Extrait de page:
'''
Certes rien ne remplace la classe mais, actuellement, les conditions ne permettront pas de faire classe. Là où il fallait assurer un accueil le plus sécurisé possible pour les enfants de soignants, un suivi à distance d’un maximum d’élèves, sachant que depuis les vacances, enseignants et élèves arrivaient à mieux gérer les outils en distanciel, le ministre, pour une question d’honneur et surtout pour répondre aux exigences économiques, bouleverse ce nouvel environnement de travail en ouvrant les écoles.
On nous laisse entendre qu’il faut faire un essai pour préparer septembre. Mais, les essais cliniques sur les êtres humains se font normalement quand le risque est très réduit ou alors sur de vrais volontaires. De plus, Le test du présentiel a déjà été fait par l’accueil des enfants de soignants. Pourquoi n’en tire-t-on pas les bilans pour répondre à une organisation différente de l’enseignement en temps de crise sanitaire ?
'''
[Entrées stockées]
'''
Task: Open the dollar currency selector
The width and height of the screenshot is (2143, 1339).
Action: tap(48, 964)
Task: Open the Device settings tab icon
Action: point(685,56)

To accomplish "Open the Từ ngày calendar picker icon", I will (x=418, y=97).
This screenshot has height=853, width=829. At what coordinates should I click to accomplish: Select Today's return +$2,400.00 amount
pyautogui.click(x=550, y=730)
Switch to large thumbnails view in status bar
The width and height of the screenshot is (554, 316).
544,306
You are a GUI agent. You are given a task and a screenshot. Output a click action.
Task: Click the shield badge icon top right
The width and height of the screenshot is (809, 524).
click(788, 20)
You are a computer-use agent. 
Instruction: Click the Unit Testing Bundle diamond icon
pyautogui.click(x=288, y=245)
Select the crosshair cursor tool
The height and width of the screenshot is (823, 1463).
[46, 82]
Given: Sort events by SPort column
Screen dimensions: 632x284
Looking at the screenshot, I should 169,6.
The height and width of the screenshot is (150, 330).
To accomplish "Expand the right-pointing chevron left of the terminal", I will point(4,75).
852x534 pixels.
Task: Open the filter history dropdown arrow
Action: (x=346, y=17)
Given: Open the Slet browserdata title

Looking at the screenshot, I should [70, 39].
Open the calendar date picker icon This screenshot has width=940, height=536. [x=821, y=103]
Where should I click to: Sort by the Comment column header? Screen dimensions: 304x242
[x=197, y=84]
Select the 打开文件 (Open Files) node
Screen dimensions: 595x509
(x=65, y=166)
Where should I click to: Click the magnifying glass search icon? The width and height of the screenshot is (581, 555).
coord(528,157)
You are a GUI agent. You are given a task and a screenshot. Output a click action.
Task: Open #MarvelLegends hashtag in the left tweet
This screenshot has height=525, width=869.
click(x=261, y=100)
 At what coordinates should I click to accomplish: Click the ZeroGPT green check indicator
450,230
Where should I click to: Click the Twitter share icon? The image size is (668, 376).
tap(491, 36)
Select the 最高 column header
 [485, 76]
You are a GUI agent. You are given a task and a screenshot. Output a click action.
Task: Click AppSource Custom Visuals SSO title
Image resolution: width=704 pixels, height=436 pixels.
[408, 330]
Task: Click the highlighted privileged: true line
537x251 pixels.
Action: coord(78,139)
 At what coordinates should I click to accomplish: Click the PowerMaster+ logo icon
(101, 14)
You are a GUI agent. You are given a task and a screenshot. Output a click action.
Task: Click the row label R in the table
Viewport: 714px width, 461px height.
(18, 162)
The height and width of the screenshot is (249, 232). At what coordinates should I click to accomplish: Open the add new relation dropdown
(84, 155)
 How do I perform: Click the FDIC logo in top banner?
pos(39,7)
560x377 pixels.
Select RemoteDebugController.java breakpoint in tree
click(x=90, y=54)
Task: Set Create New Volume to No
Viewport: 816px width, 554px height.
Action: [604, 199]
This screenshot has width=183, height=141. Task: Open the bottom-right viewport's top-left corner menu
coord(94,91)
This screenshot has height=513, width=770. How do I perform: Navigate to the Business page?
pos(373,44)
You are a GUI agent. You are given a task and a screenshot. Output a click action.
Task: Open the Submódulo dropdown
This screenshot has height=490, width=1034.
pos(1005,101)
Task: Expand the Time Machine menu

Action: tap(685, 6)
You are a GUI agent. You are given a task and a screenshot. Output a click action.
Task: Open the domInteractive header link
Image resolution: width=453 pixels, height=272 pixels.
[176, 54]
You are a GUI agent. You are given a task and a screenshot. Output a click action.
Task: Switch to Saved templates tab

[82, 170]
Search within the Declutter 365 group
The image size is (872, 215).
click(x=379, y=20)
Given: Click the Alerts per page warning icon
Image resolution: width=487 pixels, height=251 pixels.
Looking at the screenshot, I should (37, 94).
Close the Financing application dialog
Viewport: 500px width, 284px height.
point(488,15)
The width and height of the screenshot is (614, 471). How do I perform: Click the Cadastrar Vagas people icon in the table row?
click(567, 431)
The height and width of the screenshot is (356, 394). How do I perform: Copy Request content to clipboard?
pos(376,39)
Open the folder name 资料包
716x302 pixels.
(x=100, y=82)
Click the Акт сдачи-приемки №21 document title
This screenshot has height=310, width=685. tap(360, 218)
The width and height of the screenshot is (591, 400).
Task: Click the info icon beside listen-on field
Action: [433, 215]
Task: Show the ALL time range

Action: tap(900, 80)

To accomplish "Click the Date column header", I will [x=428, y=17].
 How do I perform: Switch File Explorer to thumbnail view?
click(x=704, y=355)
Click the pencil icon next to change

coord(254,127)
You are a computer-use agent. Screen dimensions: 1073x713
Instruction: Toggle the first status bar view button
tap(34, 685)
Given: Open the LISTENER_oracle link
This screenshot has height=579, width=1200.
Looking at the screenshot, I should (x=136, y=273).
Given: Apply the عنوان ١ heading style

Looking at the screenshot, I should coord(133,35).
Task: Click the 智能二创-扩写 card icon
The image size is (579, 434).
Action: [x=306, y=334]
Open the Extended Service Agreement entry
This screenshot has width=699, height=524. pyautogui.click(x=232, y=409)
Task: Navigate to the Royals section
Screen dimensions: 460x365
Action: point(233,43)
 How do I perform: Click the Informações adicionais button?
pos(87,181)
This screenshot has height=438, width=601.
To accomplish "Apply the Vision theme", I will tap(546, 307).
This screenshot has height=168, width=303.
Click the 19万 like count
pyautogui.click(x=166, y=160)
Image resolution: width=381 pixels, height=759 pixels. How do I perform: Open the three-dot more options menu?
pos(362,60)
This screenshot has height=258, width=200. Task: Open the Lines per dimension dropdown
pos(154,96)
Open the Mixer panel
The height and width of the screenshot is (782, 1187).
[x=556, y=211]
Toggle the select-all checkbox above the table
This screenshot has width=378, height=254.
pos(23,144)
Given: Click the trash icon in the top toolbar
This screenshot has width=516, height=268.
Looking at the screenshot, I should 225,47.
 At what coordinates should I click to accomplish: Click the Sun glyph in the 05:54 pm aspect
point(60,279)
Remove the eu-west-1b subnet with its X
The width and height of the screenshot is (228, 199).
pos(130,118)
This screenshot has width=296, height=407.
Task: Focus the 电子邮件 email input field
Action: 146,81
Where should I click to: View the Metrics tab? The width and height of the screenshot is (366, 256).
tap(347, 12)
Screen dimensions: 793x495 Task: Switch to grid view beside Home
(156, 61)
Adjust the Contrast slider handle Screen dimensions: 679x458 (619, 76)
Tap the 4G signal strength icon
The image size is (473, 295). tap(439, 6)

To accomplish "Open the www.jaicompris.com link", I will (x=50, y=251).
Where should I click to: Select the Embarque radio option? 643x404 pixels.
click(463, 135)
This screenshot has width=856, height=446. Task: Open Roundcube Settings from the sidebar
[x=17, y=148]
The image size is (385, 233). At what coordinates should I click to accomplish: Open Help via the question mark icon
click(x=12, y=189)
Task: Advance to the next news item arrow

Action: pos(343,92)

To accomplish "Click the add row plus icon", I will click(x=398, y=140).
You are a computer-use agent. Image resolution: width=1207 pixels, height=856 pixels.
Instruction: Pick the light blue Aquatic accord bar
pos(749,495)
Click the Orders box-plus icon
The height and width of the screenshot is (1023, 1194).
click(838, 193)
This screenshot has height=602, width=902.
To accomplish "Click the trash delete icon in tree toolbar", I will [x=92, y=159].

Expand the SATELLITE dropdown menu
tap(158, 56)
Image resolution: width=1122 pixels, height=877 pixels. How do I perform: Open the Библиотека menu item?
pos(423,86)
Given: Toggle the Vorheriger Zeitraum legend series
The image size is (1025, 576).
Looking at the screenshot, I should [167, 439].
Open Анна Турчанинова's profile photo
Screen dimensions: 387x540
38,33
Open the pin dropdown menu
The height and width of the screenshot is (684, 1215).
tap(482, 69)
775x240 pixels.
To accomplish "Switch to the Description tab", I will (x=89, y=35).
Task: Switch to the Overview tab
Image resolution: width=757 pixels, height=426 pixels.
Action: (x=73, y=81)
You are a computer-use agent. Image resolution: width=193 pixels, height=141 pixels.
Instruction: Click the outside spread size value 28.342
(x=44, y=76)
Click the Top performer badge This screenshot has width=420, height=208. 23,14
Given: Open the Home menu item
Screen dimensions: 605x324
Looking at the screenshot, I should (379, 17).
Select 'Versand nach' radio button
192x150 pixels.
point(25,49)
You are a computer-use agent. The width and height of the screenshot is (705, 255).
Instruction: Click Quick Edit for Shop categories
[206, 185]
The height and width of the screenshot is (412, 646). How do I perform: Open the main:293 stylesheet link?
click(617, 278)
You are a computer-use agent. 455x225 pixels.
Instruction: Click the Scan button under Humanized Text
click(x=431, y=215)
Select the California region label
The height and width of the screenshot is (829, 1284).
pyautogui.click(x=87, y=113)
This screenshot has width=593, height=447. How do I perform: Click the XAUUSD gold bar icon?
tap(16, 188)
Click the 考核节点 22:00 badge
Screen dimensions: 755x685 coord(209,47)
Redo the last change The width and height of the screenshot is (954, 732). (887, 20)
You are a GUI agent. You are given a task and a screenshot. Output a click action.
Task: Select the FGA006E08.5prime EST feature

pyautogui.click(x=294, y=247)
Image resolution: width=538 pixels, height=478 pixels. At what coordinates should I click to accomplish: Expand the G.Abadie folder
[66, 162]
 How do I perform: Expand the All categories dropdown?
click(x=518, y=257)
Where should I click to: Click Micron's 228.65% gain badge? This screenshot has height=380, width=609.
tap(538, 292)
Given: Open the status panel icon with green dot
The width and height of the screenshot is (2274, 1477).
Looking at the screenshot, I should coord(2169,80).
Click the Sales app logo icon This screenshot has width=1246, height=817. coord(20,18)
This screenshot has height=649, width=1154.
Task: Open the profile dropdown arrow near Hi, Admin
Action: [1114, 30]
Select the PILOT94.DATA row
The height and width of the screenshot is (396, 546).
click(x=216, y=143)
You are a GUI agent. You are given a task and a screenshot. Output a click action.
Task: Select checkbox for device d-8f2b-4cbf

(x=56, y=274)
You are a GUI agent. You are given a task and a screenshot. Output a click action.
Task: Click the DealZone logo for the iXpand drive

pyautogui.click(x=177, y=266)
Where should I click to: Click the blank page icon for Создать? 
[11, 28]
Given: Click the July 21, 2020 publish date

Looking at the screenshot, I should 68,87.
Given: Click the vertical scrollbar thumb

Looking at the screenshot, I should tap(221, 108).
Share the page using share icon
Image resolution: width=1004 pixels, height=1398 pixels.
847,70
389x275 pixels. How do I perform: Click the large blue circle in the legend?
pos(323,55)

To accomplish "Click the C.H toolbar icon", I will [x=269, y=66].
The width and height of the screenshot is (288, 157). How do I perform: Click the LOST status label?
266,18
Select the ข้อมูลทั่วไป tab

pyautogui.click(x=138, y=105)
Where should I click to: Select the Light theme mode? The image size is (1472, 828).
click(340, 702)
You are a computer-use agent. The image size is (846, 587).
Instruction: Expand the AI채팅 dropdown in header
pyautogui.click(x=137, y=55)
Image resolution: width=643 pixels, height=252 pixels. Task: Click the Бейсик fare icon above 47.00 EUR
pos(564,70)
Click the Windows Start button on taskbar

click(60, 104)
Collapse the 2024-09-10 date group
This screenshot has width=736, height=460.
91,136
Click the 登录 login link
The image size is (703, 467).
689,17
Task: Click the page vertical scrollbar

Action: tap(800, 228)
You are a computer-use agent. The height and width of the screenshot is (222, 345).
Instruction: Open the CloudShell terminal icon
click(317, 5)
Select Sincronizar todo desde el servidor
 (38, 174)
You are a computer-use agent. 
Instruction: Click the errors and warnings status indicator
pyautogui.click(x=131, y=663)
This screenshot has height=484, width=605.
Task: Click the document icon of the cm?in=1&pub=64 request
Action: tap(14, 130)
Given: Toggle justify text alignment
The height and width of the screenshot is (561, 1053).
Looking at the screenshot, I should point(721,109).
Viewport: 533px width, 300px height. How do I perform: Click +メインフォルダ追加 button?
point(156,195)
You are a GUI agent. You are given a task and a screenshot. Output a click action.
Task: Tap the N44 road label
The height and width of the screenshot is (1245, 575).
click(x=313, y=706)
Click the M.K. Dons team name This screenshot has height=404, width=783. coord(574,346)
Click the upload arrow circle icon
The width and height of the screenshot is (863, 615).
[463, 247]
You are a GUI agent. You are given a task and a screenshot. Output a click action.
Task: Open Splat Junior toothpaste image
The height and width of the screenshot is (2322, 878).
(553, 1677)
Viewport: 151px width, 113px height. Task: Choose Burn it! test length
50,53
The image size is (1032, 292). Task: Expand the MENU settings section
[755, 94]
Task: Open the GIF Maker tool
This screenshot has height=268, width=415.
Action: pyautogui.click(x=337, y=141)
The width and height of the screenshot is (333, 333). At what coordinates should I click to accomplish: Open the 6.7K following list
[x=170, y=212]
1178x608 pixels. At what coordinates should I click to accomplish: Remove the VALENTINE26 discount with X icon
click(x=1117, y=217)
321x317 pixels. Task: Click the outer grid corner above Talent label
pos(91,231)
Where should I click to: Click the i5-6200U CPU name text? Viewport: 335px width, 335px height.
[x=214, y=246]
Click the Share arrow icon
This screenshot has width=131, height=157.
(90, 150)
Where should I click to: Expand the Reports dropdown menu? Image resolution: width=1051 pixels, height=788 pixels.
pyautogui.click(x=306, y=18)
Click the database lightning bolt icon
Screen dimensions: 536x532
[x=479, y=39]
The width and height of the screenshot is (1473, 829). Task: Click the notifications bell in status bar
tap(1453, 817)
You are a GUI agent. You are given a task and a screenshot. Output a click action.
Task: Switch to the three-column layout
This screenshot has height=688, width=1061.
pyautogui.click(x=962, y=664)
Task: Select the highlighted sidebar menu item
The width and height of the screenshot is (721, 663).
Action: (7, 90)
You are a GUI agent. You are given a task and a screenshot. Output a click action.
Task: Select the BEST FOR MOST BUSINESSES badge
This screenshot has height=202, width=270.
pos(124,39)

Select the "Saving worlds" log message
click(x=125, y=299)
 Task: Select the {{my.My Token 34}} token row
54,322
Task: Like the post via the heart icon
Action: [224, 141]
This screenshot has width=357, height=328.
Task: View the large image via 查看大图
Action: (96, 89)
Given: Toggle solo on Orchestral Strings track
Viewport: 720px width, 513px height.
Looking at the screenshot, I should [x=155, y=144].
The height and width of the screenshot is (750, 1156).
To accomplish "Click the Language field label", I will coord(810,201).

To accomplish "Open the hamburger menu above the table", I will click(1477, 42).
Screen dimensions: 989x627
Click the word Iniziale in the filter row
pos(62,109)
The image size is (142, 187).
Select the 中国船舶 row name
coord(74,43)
'''
Consigne A: Réécrivez plus brièvement le paragraphe de l'extrait de page qui commence par « Certes rien ne remplace la classe », en conservant ses faits principaux.
Consigne B: D'après l'extrait de page, par quoi le test du présentiel a-t-il déjà été fait ?
Consigne C: Indiquez si chacune des affirmations suivantes concorde avec l'extrait de page. (i) Le ministre ouvre les écoles surtout pour répondre à des exigences économiques. (ii) Depuis les vacances, enseignants et élèves géraient moins bien les outils en distanciel. (iii) Les essais cliniques sur les êtres humains se font normalement quand le risque est élevé.

Réponse A: Rien ne remplace la classe, mais les conditions actuelles ne permettent pas de la faire. Il fallait accueillir en sécurité les enfants de soignants et suivre à distance le plus d'élèves possible. Depuis les vacances, enseignants et élèves maîtrisaient d'ailleurs mieux les outils en distanciel. Pourtant, le ministre rouvre les écoles, par honneur et surtout pour des exigences économiques, et bouleverse ainsi ce nouvel environnement de travail.

Réponse B: Par l'accueil des enfants de soignants.

Réponse C:
(i) Oui : « surtout pour répondre aux exigences économiques ».
(ii) Non : « enseignants et élèves arrivaient à mieux gérer les outils en distanciel ».
(iii) Non : « se font normalement quand le risque est très réduit ».